■ **EXCERPTED TEXT**
I think if you need to load a lot of constants, you should put it in a constant pool (A.K.A "literal pool") near the current code and then load it by an ld instruction.

For example: $s0 contains the pool's base address, and the constant you want to load is at offset 48, you can load it to $t1 by the instruction ld $t1, 48($s0)

This technique is very common in ARM, where instructions could only load a 12-bit immediate (only later versions of ARM can load 16-bit immediates with some restrictions). And it is used in Java too.

■ **DIRECTIVES**
[1] According to the passage on constant pools, why is loading constants from a pool so common on ARM? Answer in one to three sentences.
[2] List every number that appears in the passage on constant pools.
[3] Give what comes next in the passage on constant pools, continuing after its final sentence.
The lines after this point are separate material and have no connection to the passage on constant pools.

■ **STORED DATA**
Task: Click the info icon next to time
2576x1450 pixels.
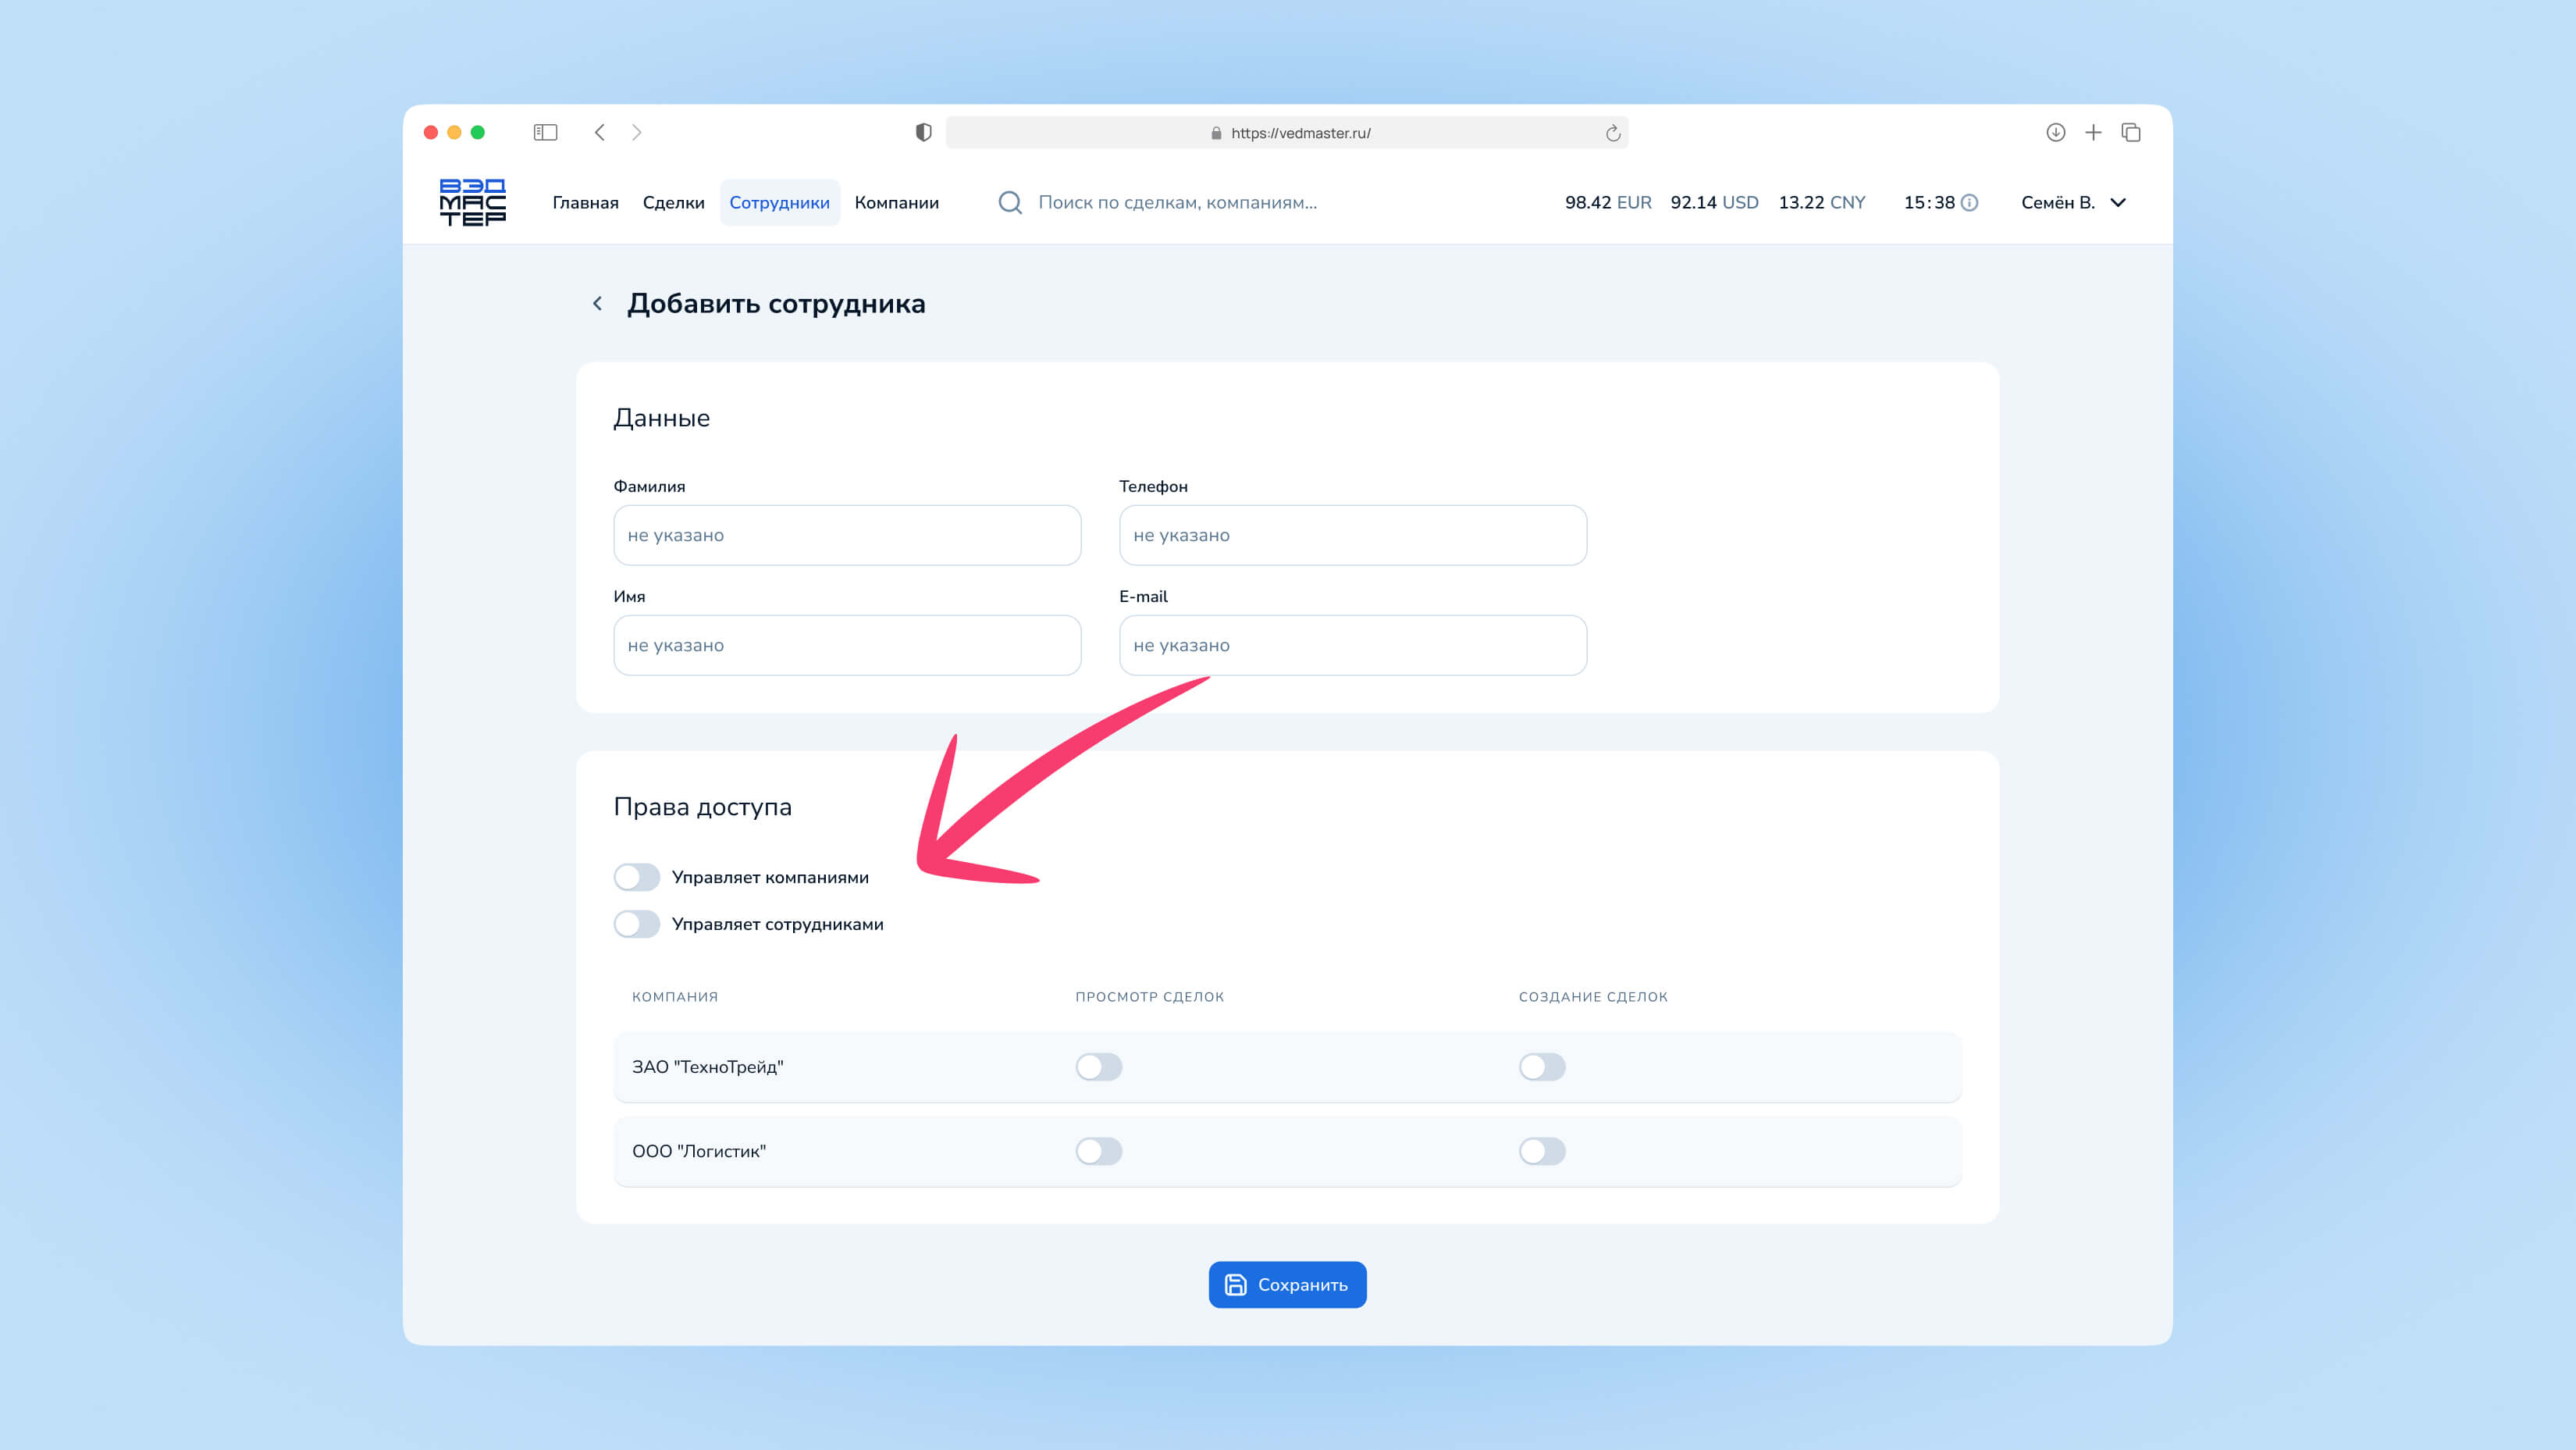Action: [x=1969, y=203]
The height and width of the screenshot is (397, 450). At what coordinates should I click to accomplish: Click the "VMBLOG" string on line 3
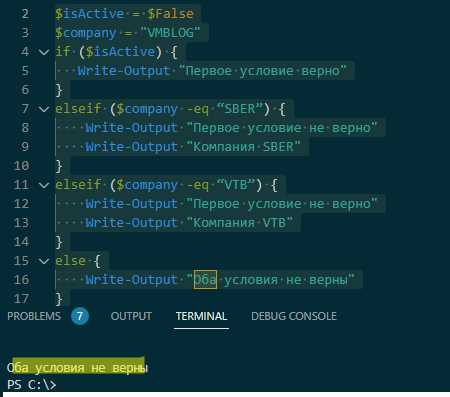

■ **RESULTS FOR THE EXERCISE**
[1] ARM instructions could only load a 12-bit immediate. Only later versions of ARM can load 16-bit immediates, and even then with some restrictions.

[2] 48, 12, 16

[3]
However somehow MIPS compilers still always generate multiple instructions to load a 64-bit immediate. For example to load 0xfedcba0987654321 on MIPS gcc uses

    li      $2,-9568256       # 0xffffffffff6e0000
    daddiu  $2,$2,23813
    dsll    $2,$2,17
    daddiu  $2,$2,-30875
    dsll    $2,$2,16
    daddiu  $2,$2,17185

Many other RISC architectures have more efficient ways to load an immediate so they need less instructions, but still at least 4. Maybe the instruction cache cost is lower than data cache cost in those cases, or maybe someone just don't like that idea

Here's an example of handwritten constant pool on MIPS

# load pool base address
    dla $s0, pool
foo:
# just some placeholder
    addu $t0, $t0, $t1
bar:
# load from pool
    ld $a0, pool_foo($s0)
    ld $a1, pool_bar($s0)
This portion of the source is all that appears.